- _Bacaan_:
┌──
Salah satu keunikan kami saat naik gunung adalah ciri khas saling bertolong-tolongan menanggung beban. Saat itu memang momen yang pass untuk hal itu. Karena sekiranya kami bertindak egois sudah pasti perjalanan sebagian orang menuju kepuncak makin cepat namun orang yang lemah mungkin akan ketinggalan ditengah perjalanan. Namun oleh karena rasa Empati yang masih tinggi, perjuangan untuk pendakian adalah perjuangan bersama dan saling memapah. Sehingga setibanya dipuncak rasa bahagia yang terhingga saat itu terlihat dengan jelas. Ada yang saling berpelukan, ada juga yang berteriak dengan sekuat tenaga dan berekspresi melalui Foto-foto yang dilatari oleh alam yang yang menakjubkan. Tiada yang lebih indah memang selain daripada menaklukkan Puncak Sinabung saat itu. Semua sampai diatas dan semua pula bahagia dengan luar biasa.
Setelah puas dengan kondisi diatas saat itu, kami turun dengan perlahan kebawah. Saat kami menuruni jalan yang kami naiki Sebelumnya, seolah-olah kami tak percaya kami telah melaluinya, karena saat terang jalan sangat jelas tampak terjalnya begitu menakutkan. Dan ternyata lebih enteng naik keatas daripada menuruni jalan tersebut. Namun dengan penuh kehati-hatian kamipun bisa tiba dibawah dengan selamat tanpa ada kecelakaan yang membahayakan. Meskipun sesekali kami tergelincir namun itu tidak begitu mempengaruhi kami saat perjalanan pulang.
└──
- _Tugas Anda_:
[a] Menurut teks pendakian Sinabung, manakah yang lebih enteng: naik ke atas atau menuruni jalan tersebut?
[b] Lanjutkan teks pendakian Sinabung, dimulai sesudah kalimat terakhirnya.
Entri yang tercantum sesudah ini merupakan bahan tersendiri yang terpisah dari teks pendakian Sinabung.

- _Data Tersimpan_:
┌──
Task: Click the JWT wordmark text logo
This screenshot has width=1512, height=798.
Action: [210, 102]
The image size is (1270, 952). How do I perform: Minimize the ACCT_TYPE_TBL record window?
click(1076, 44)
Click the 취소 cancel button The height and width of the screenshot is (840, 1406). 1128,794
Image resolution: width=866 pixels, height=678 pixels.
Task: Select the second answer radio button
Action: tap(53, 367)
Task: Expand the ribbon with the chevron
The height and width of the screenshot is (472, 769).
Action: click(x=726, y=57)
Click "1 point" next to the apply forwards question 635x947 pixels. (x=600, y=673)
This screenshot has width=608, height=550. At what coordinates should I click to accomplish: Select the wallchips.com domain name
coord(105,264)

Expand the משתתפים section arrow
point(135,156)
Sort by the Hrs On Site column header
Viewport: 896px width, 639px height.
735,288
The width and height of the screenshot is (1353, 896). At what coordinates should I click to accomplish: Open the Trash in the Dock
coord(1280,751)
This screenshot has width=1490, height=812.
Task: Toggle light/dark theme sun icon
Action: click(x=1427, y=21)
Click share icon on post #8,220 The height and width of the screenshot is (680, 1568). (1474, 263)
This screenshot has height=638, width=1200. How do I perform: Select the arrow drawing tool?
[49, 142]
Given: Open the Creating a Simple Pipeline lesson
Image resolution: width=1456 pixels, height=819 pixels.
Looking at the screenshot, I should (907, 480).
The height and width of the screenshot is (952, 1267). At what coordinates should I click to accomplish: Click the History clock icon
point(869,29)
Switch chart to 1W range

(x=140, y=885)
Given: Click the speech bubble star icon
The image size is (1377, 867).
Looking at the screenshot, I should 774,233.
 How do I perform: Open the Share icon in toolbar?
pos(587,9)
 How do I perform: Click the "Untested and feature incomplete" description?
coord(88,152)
└──
- _Jawaban yang Diharapkan_:
[a] Naik ke atas lebih enteng daripada menuruni jalan tersebut.

[b]
Singkat cerita, Sesampainya dibawah, apa yang kami harapkan sudah ada dibawah (perkemahan). Yaitu makanan telah tersedia dan kami siap untuk kami santap. Sehingga saat itu menambah kebahagian kami yang sudah berhasil menaklukkan puncak Gunung sinabung. Dan kami sangat berterimakasih pada rekan-rekan kami yang tinggal dibawah karena mengerti keadaan kami yang begitu lapar dan haus sekaligus juga capeknya minta ampun. Khususnya Rita yang belum berhasil menaklukkan Gunung sinabung saat itu, namun Dia selalu bekerja tulus untuk menyediakan santapan makanan kami. Dengan momen naik Gunung ini. akan menjadi kenangan manis dan sekaligus perjuangan hidup ini untuk lebih optimis, sebagaimana kita menapaki jalan demi jalan menuju kepuncak yang terkadang kita sinis dan pesimis namun kita masih terus berjuang untuk menjalaninya. Semoga.!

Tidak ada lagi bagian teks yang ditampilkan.